Studies Show That Wealthy And Powerful
More Likely To Lie, Cheat And Steal
The idea that power and wealth can corrupt a person and negatively impact their ability to make decisions is not a new discovery. This is an ancient piece of knowledge that has been passed down for generations in many different ways and different languages, the basic message being that “power corrupts.”
The two most significant forms of power in our modern world is political power and financial power, which is how things have been for most of history. Over the years, studies have shown that the wealthy and powerful are more dishonest than the average person, and more likely to lie, cheat and steal to get what they want.
Dacher Keltner, a psychologist at the University of California at Berkeley who has spent decades studying wealth and power, told the Washington Post last year that the effect that power has on a person seems to be a part of human nature.
“To researchers who study wealth and power, it’s dismaying but not surprising, because it tracks so closely with our findings. The effect of power is sadly one of the most reliable laws of human behavior,” Keltner said.
In one experiment that Keltner conducted, researchers observed a busy intersection and found that people in expensive cars were four times more likely to cut off other drivers and ignore right-of-way laws.
“It told us that there’s something about wealth and privilege that makes you feel like you’re above the law, that allows you to treat others like they don’t exist,” Keltner said.

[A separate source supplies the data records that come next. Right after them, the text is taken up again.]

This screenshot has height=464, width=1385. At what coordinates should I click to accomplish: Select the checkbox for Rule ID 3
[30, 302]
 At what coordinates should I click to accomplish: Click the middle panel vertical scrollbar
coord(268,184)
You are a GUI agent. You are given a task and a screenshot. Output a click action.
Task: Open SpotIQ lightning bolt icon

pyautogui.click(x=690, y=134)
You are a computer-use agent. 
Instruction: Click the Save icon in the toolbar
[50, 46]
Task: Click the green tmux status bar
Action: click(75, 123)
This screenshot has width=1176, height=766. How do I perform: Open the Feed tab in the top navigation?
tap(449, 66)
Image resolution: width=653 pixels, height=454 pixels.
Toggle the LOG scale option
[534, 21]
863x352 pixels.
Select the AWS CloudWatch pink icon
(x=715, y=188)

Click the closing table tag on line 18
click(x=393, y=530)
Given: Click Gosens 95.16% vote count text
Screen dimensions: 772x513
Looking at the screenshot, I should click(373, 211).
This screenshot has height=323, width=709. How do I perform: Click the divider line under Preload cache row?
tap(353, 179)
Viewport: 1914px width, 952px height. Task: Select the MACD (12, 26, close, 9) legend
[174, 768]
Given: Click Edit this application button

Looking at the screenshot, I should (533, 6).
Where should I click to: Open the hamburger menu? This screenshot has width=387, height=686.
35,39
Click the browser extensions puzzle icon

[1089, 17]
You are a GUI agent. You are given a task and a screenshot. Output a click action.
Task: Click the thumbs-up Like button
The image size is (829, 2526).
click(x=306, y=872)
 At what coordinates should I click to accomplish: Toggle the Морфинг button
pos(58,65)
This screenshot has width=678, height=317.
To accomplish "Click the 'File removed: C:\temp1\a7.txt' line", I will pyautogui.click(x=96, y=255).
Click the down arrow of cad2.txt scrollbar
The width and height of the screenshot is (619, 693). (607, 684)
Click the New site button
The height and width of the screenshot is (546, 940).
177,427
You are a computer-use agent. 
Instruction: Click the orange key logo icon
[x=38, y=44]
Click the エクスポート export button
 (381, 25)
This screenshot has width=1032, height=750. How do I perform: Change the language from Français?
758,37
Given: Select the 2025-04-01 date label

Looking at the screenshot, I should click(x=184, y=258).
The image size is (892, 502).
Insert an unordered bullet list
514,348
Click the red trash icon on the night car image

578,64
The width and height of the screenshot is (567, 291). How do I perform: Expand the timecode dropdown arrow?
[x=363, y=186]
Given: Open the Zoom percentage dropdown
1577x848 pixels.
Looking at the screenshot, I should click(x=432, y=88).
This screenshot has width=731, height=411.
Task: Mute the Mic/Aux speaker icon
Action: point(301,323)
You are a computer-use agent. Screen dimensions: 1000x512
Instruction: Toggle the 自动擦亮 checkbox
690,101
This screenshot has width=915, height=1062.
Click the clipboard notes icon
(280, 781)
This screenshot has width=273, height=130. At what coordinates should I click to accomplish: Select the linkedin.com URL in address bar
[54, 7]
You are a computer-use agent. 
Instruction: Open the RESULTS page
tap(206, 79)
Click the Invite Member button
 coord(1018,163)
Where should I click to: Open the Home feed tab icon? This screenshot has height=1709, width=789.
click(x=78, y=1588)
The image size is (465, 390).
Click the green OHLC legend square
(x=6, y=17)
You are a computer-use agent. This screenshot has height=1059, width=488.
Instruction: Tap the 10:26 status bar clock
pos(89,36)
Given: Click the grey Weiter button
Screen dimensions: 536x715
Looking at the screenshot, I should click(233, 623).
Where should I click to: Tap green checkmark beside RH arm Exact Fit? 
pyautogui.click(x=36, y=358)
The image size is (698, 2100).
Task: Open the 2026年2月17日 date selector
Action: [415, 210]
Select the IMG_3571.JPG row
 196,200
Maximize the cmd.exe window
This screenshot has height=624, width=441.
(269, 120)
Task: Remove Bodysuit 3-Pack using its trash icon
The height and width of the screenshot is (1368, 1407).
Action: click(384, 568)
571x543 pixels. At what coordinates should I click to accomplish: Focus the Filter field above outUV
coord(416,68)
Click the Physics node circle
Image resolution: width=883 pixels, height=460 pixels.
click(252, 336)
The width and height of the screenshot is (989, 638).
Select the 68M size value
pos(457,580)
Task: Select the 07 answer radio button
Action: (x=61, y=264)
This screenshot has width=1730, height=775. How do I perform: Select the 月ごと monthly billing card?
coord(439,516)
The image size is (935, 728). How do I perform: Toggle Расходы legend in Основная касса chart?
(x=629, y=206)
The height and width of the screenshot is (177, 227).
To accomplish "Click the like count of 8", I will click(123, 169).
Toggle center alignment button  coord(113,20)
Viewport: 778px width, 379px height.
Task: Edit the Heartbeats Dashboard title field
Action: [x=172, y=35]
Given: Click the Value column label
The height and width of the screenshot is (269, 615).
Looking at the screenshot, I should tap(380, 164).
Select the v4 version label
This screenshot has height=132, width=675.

In a following experiment, Keltner sent one of his fellow researchers to pose as a pedestrian and ordered them to cross the road while the team observed which cars stopped and which ones didn’t. Keltner found that more than half of the expensive cars sped through the intersection and didn’t pay any attention or even make eye contact with the pedestrian. Meanwhile, every single person who pulled up to the car in a cheap car stopped.
In one of Keltner and Piff’s most interesting experiments, they found that wealthy people were more likely to take candy from children.
Adam Galinsky of Columbia Business School, who has also conducted research in this field, says that wealth and power can make people feel invincible and entitled because they make rationalizations and justifications for the social positions of themselves relative to others.
“Wealth is basically a mechanism for power, and power has a freeing effect on people. It takes away the constraints of society and frees people to act according to their dominant desires,” Galinsky said.
Joe Magee, a power researcher, and professor of management at New York University, says that power and wealth make you think differently about the world and the choices that you have, sometimes for better, but often at the expense of others.
“What power does is that it liberates the true self to emerge. More of us walk around with kinds of social norms; we work in groups that exert all pressures on us to conform. Once you get into a position of power, then you can be whoever you are. People who are given more power in the lab, they see more choice. They see beyond what is objectively there, the amount of choice they have. More directions for what actions they can take. What it means to have power is to be free of the punishment that one could exert upon you for the thing you did,” Magee told The Atlantic.
The findings of these experiments should remind us to be conscious of the role that wealth and power plays in our own lives, and the effect that it can have on our own personalities. It is very easy to point our aggression to those above us on the economic ladder, but it is much harder to take a critical look at how we treat those who are less fortunate than us, and the impact that it could have on them.